--- begin TASK INPUT ---

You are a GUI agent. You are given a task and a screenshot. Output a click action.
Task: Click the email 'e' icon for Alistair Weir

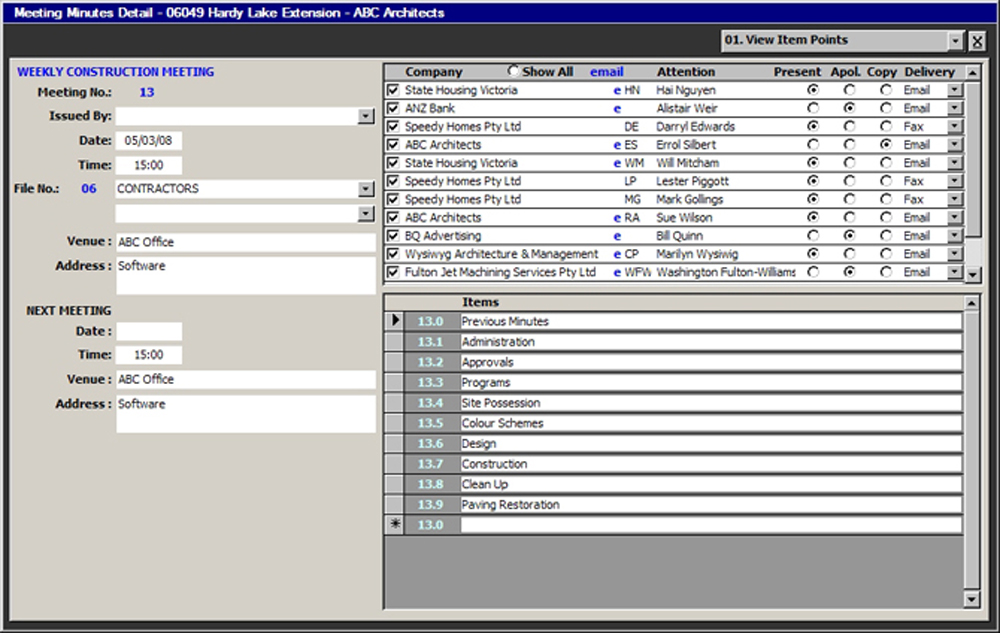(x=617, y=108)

--- end TASK INPUT ---
--- begin TASK INPUT ---

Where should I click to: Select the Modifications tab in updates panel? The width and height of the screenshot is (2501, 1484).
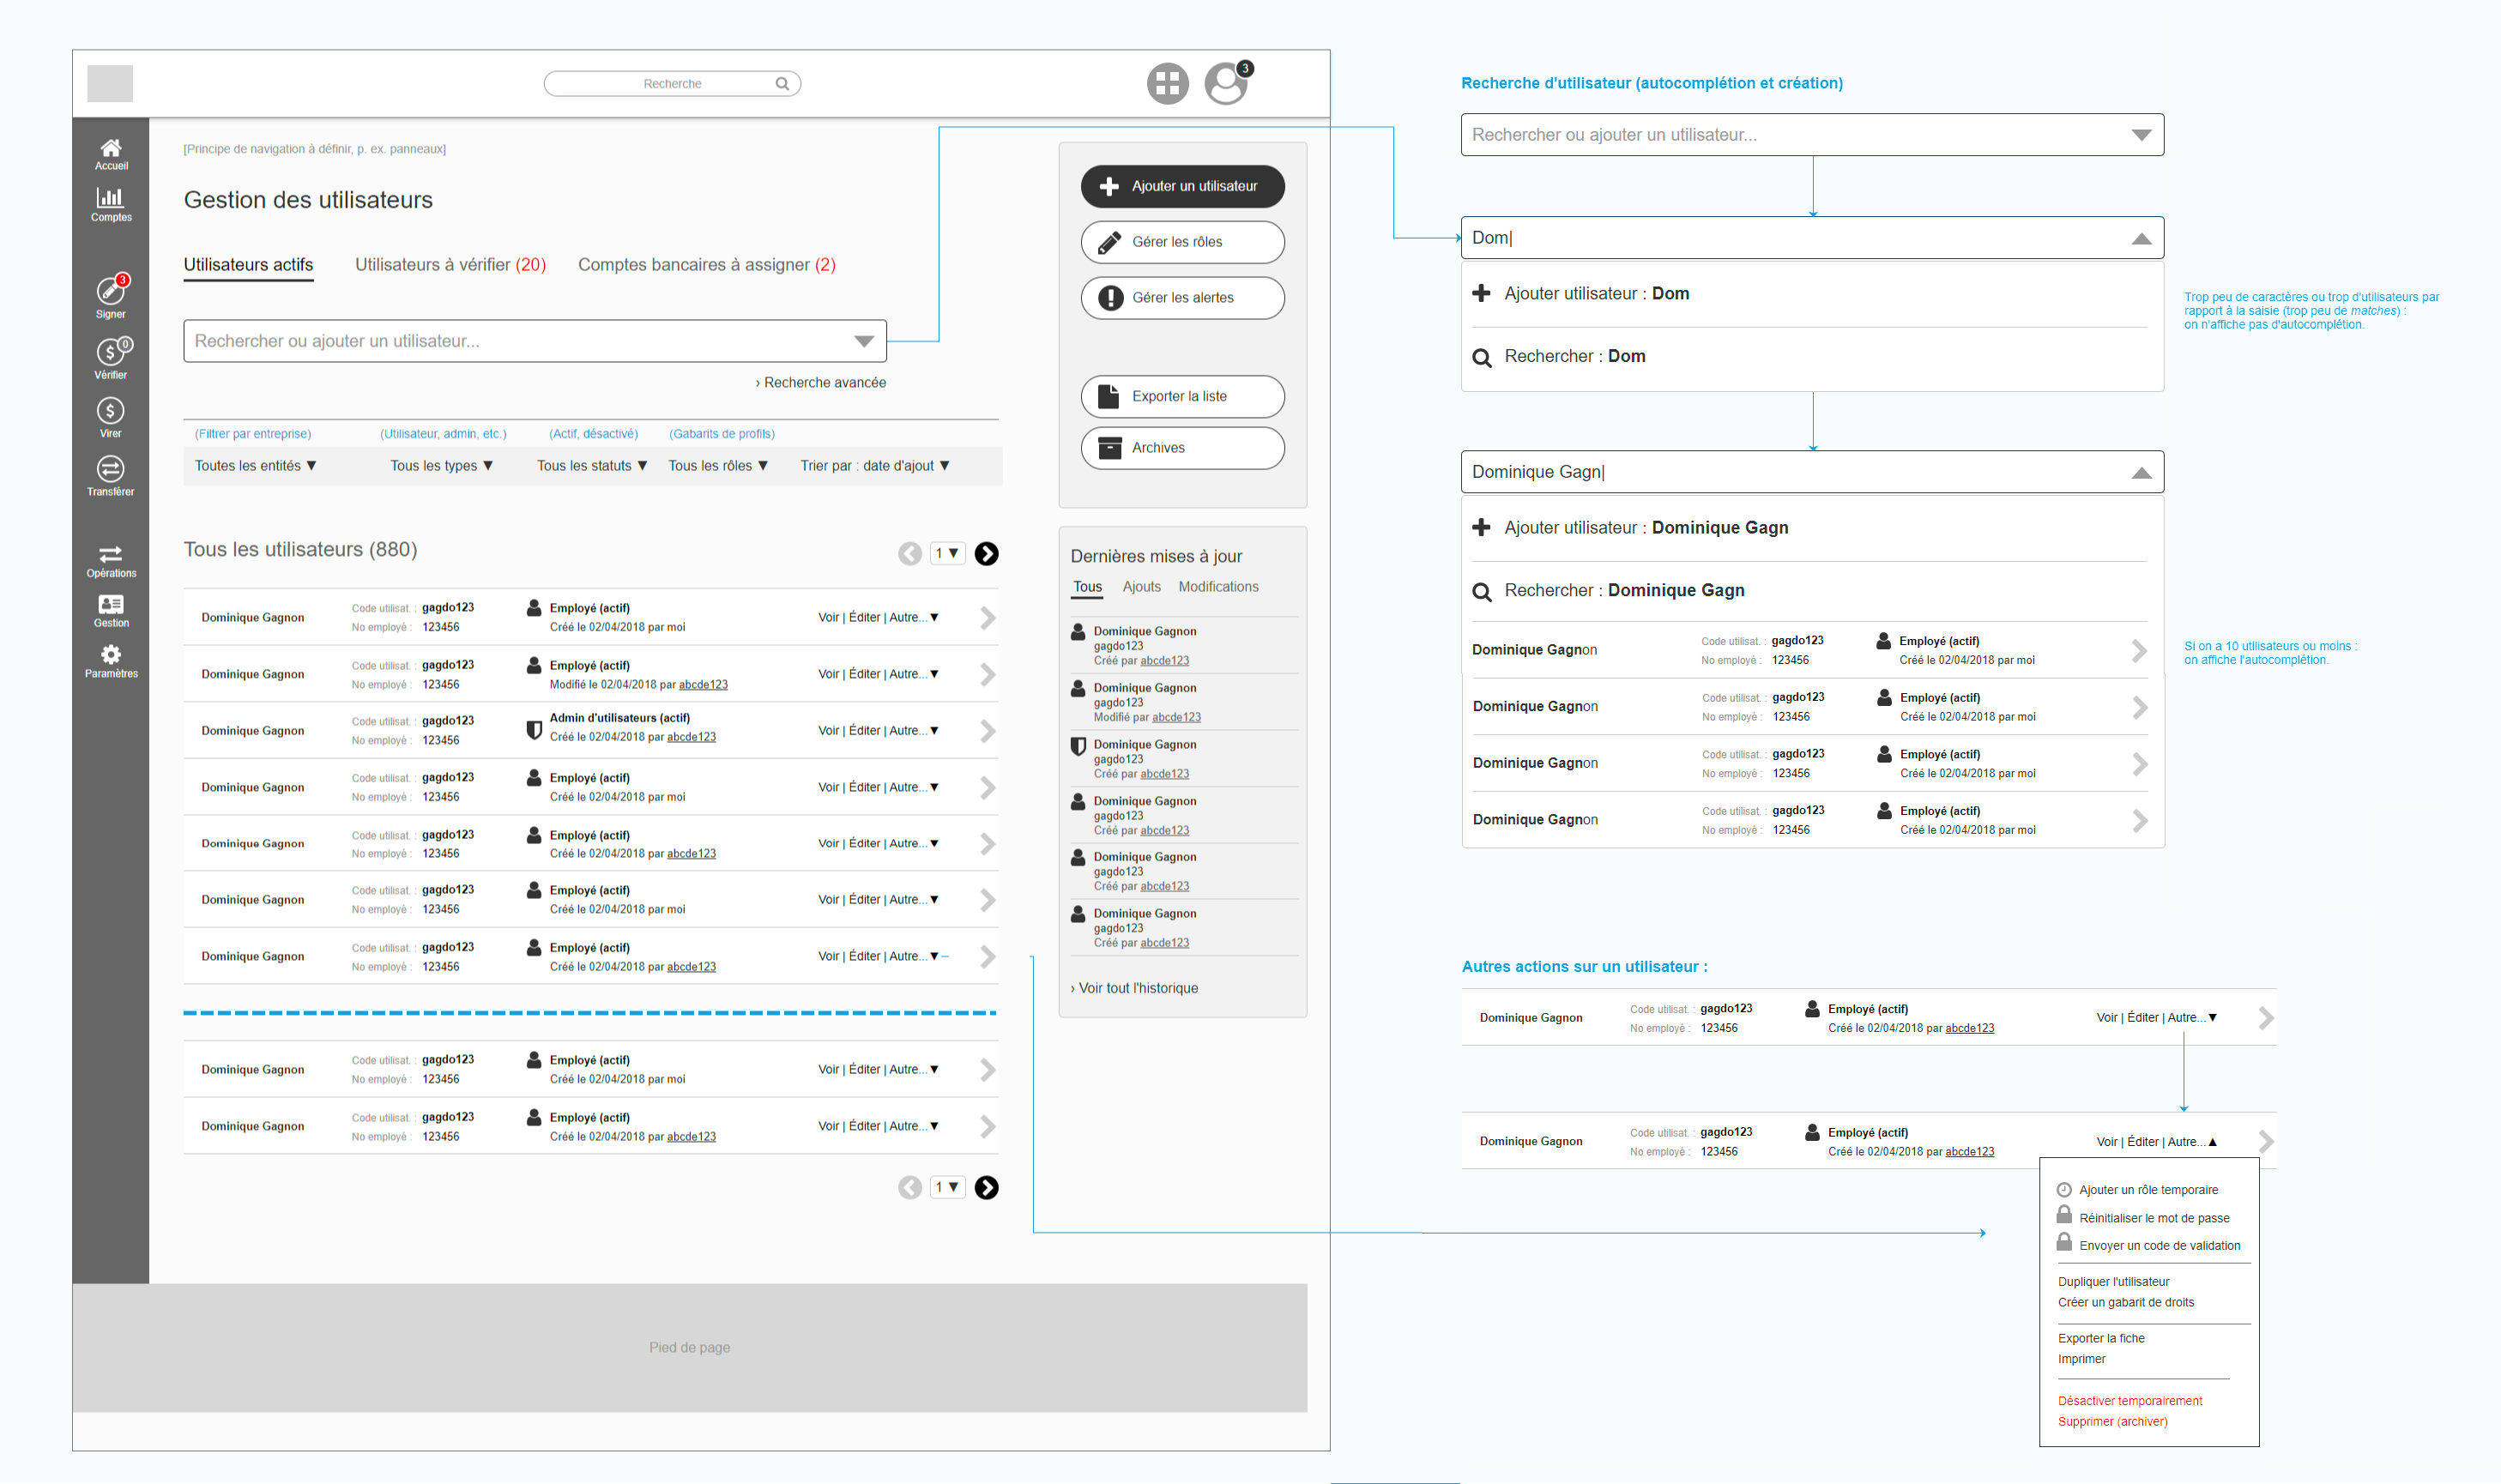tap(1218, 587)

--- end TASK INPUT ---

• WHAT YOU NEED TO DO: Switch "Modifications" to "Changes" in the items starting at the line containing "Where should I" and ending at the line containing "tap(1218, 587)", leaving everything else unchanged. Reproduce only those lines, and omit the pictures from your answer.

• THE SOLUTION:
Where should I click to: Select the Changes tab in updates panel? The width and height of the screenshot is (2501, 1484).
tap(1218, 587)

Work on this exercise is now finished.